# [Excerpt to read]
═══

Also, there are only 558 observations when I have 636 facebook friends. This means that there are 78 birthdays that are not accounted for. This is likely because those friends chose not to share their birthday on facebook.
I also noticed that there were two records for ‘Jacob Dickey’ and ‘Julia Weber’. The records for ‘Jacob Dickey’ are valid as I happen to have two friends on facebook that share my name. This also means that I am not included in this dataset. The two records for Julia Weber however, are for the same person. This will cause her birthday count to be off by one. Another thing I notice is that May 24th is the most popular birthday of my friends with a count of 8.
bd$Birthdate <- as.Date(bd$Birthdate,
format = "%m/%d/%y")
The format of the dates are adapted so that R studio can read them properly. They were in the formate of (09/17/2017) and they were changed to the format of (2017-09-17).
qplot(data = bd, x = Birthdate, binwidth = 1) +
scale_x_date(date_minor_breaks = "1 day", date_labels = "%b %d")
## Warning: Removed 3 rows containing non-finite values (stat_bin).
One thing that I notice is that there is a period of about a week and a half where there are at least two birthdays per day a little after the ‘July 01’ break. Inversely there is a few days in a row just before ‘Jan 01’ where there are no birthdays at all, therefore additionally not everyday has a birthday being celebrated.

═══

# [Recorded data]
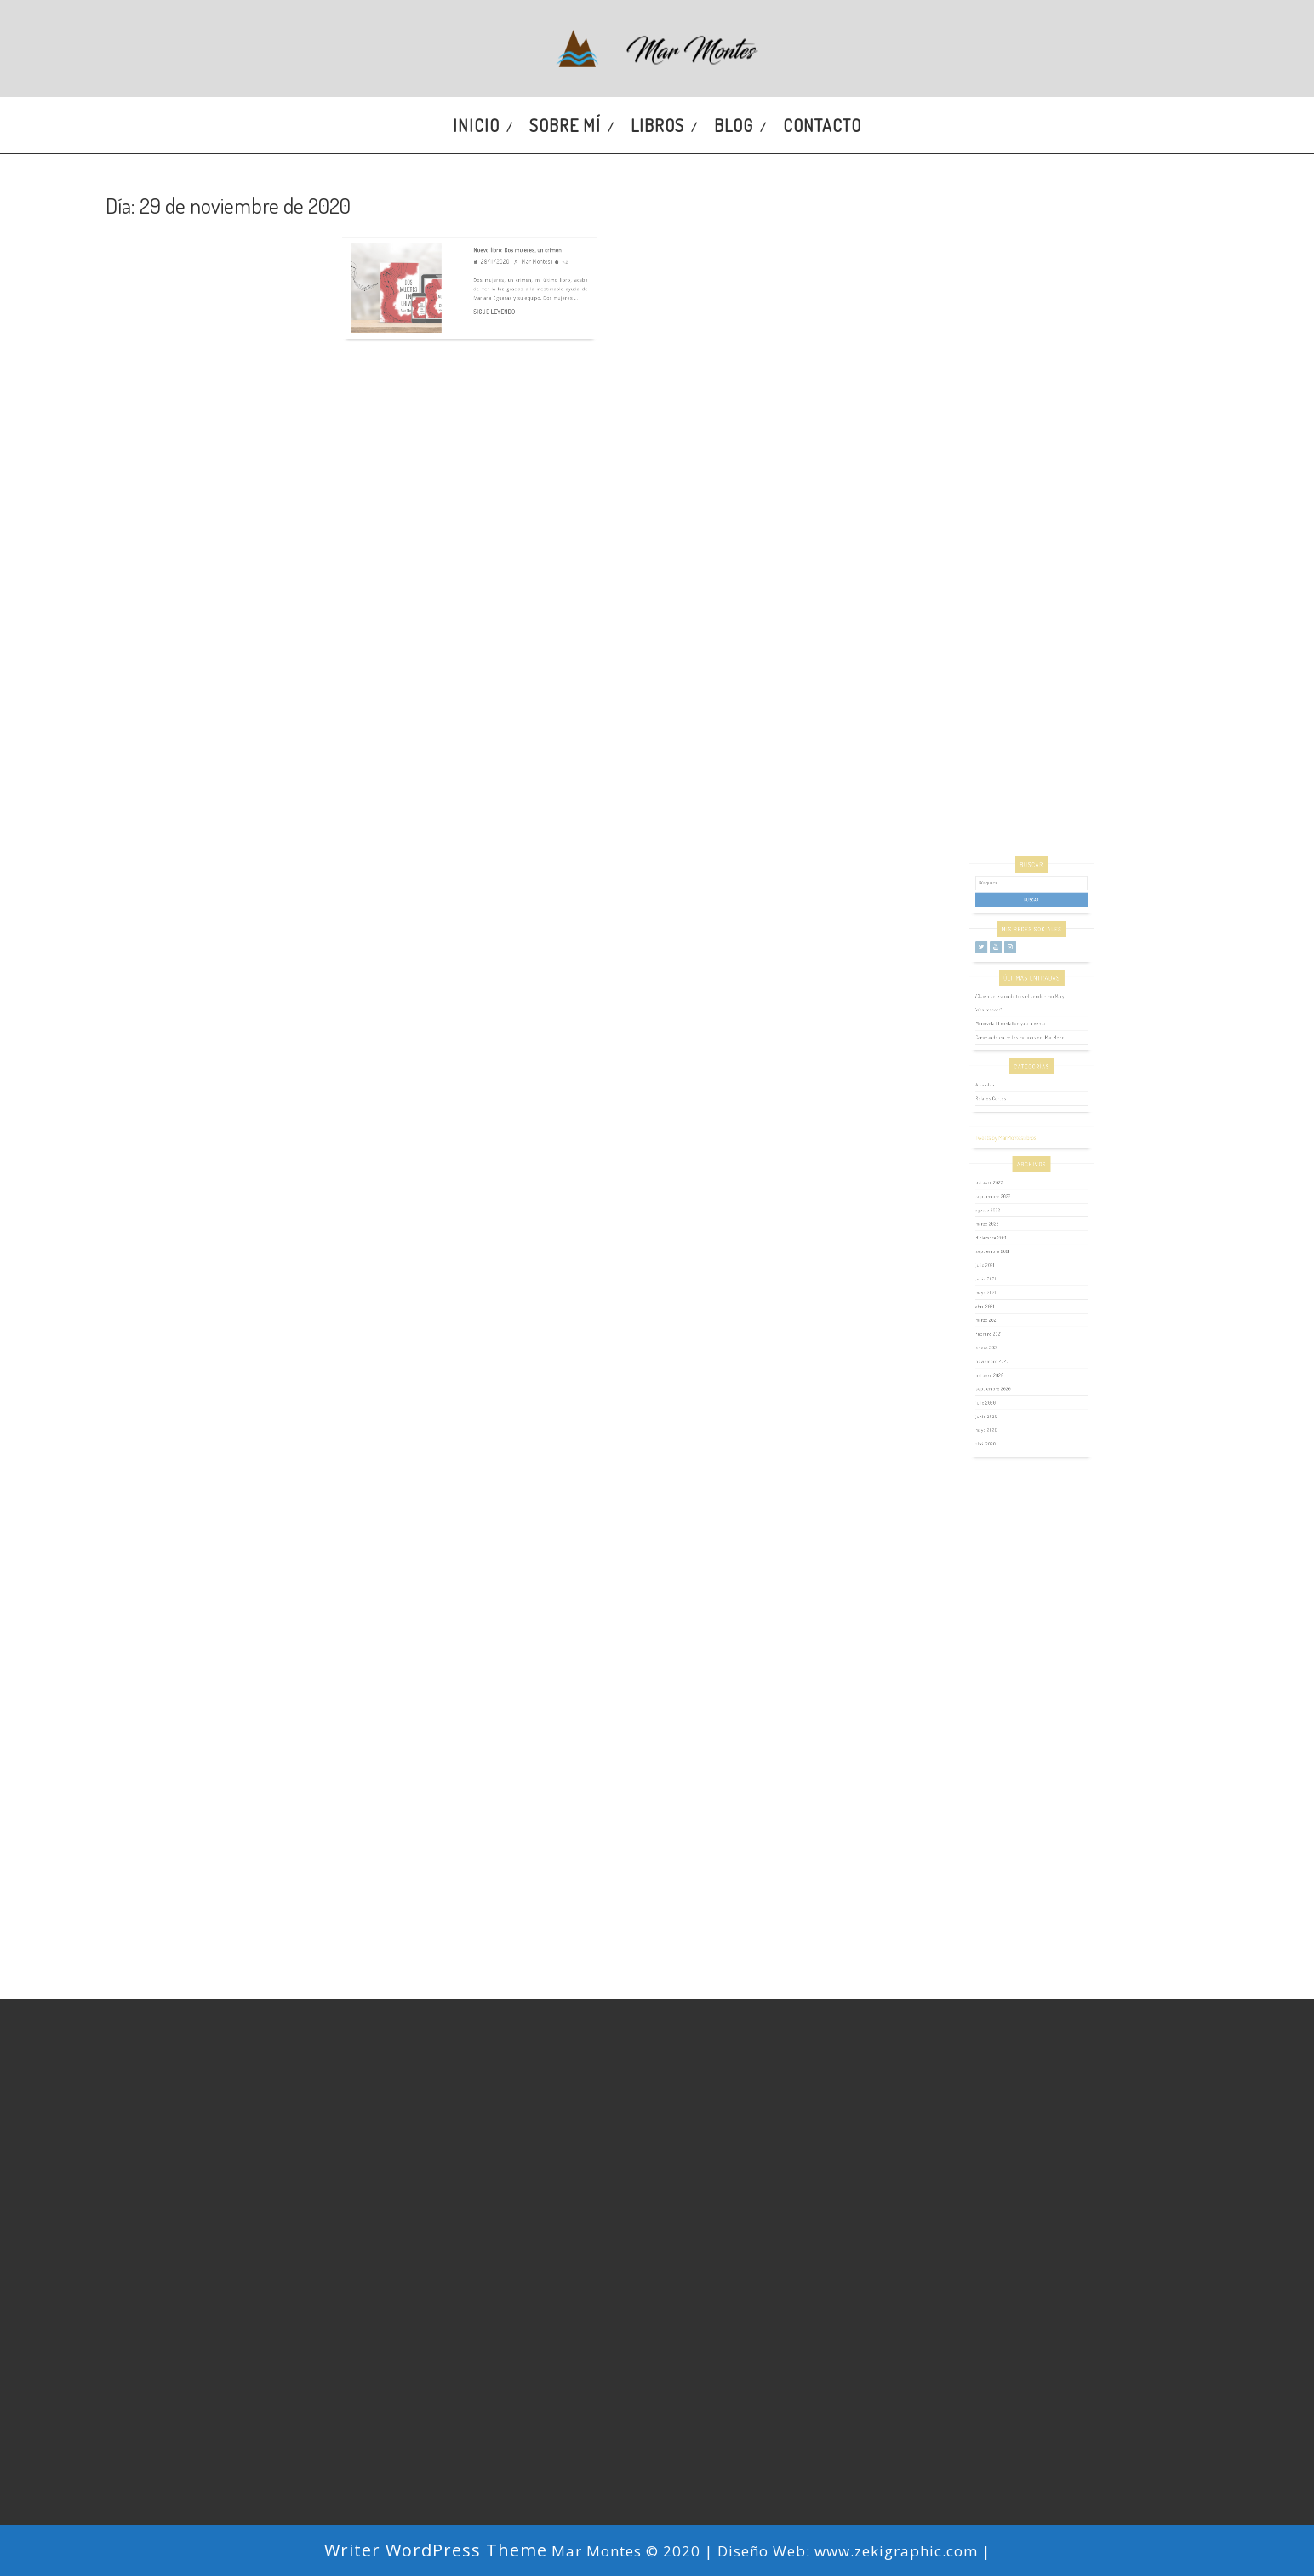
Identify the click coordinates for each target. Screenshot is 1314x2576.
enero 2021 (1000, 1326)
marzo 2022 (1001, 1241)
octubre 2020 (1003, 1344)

═══

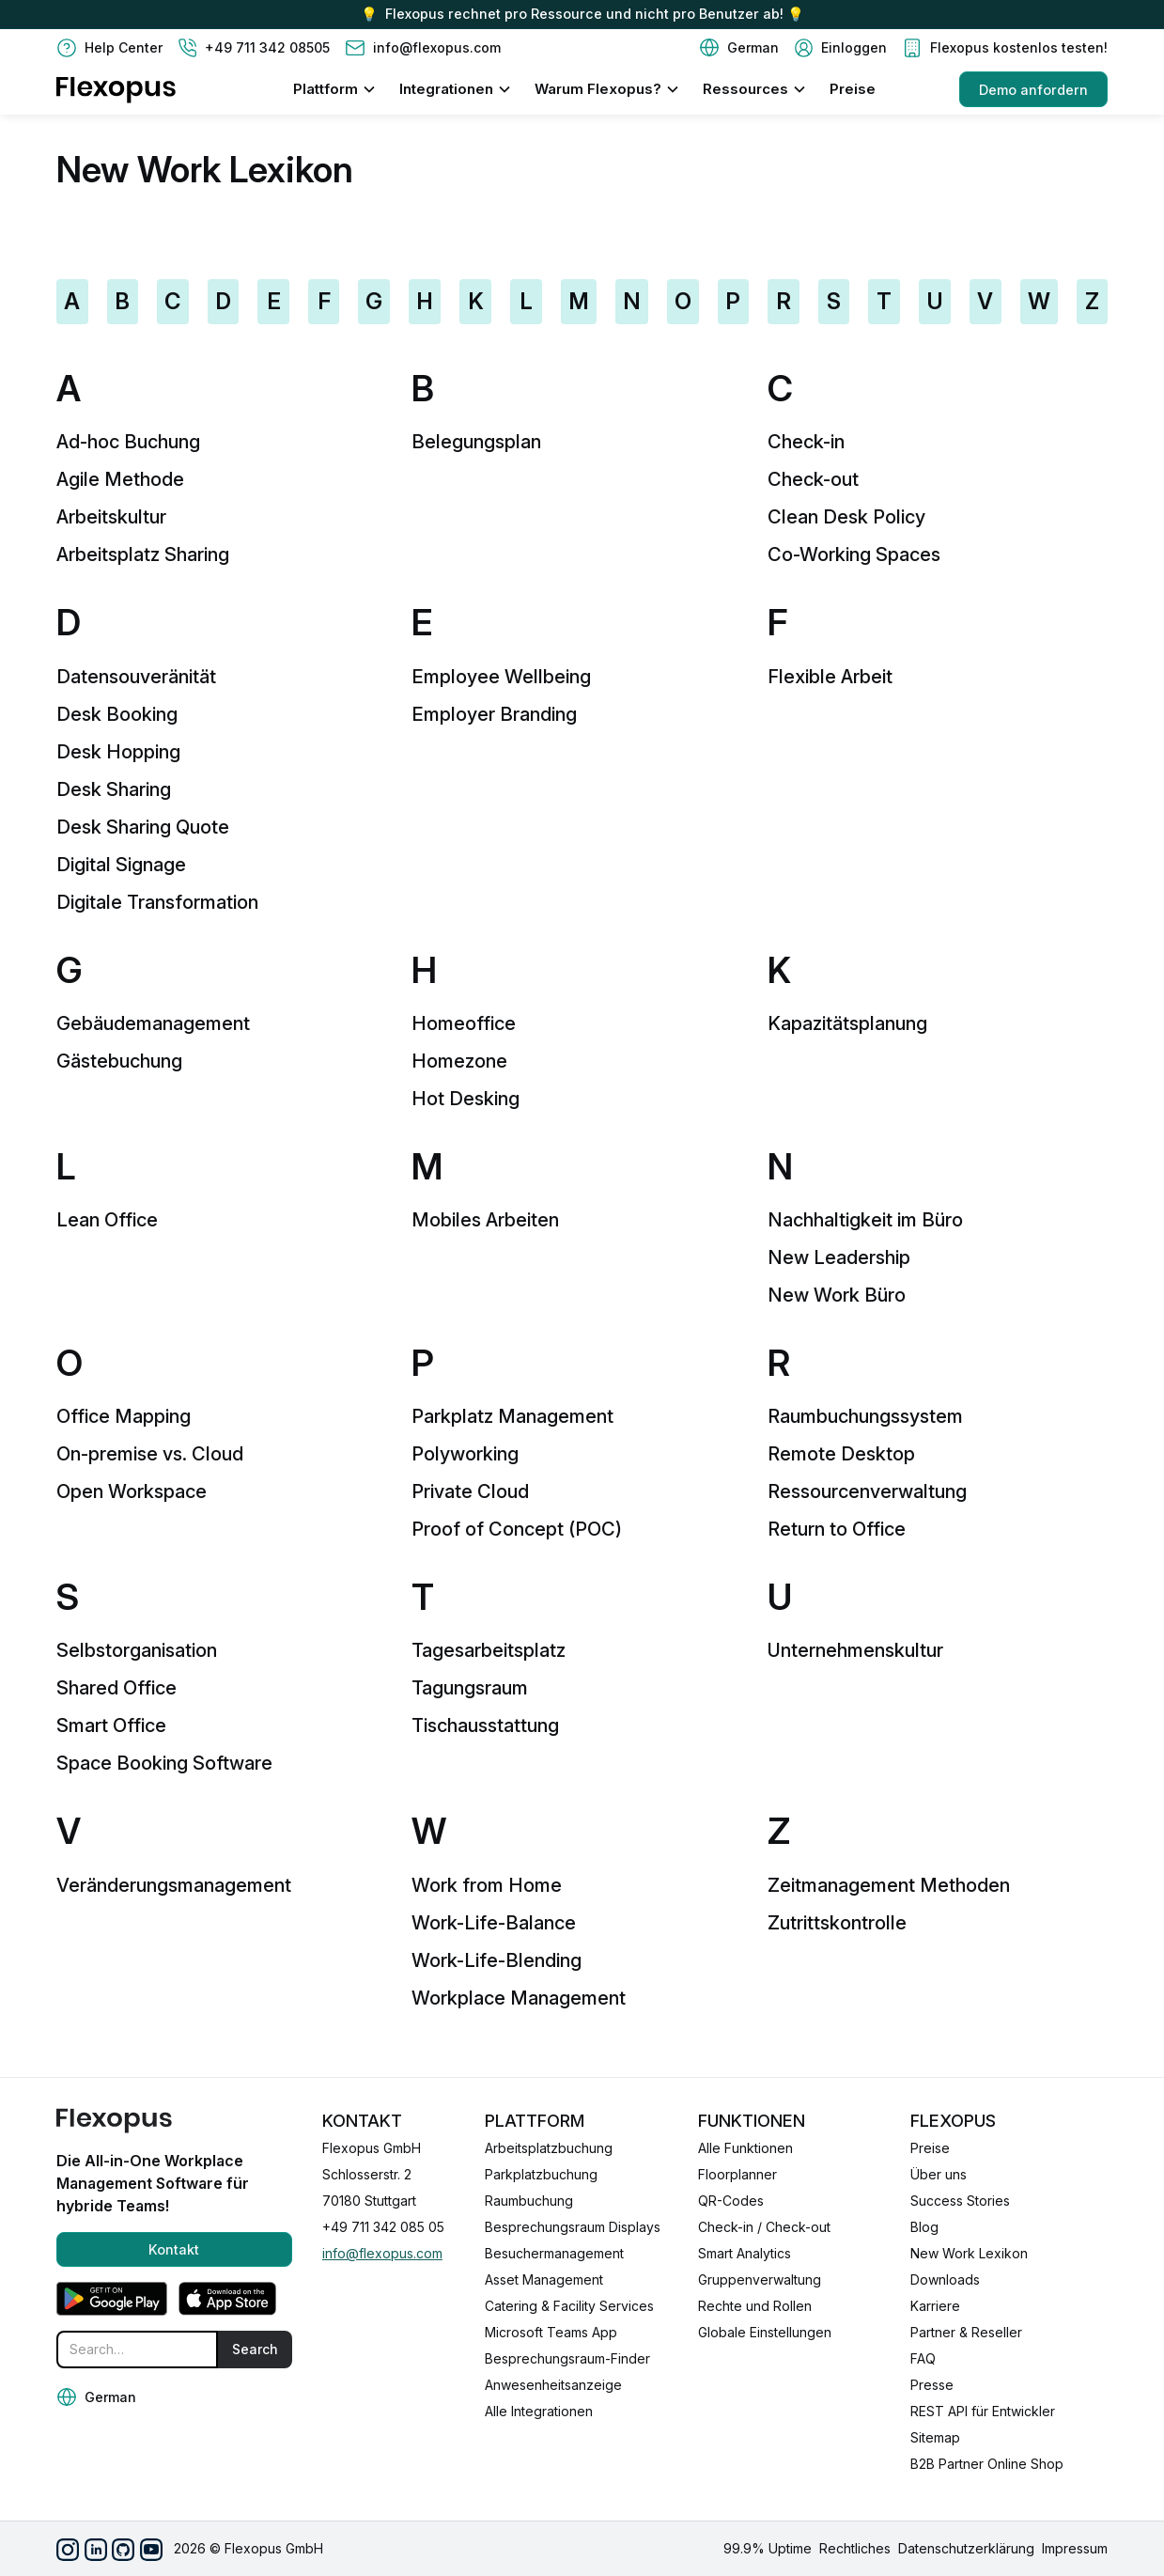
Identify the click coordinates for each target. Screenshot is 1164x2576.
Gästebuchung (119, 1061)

═══

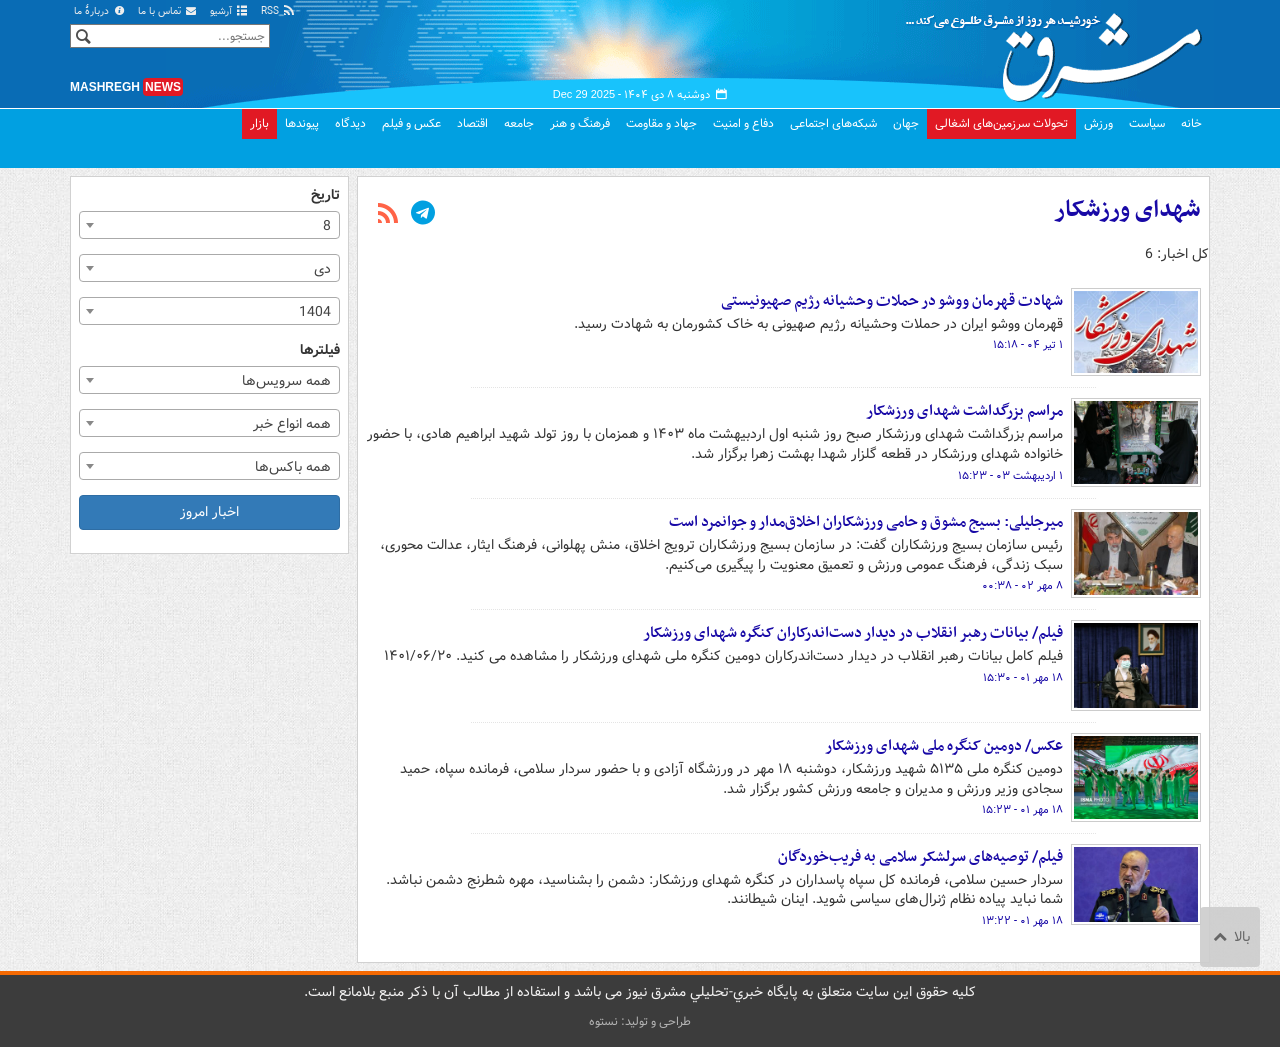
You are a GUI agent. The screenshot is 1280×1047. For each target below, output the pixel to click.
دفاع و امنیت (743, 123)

═══

# [Exercise prompt]
Reproduce word for word the stretch of the birthday text from "The format of the" through "non-finite values (stat_bin).".

# [Result of the exercise]
The format of the dates are adapted so that R studio can read them properly. They were in the formate of (09/17/2017) and they were changed to the format of (2017-09-17).
qplot(data = bd, x = Birthdate, binwidth = 1) +
scale_x_date(date_minor_breaks = "1 day", date_labels = "%b %d")
## Warning: Removed 3 rows containing non-finite values (stat_bin).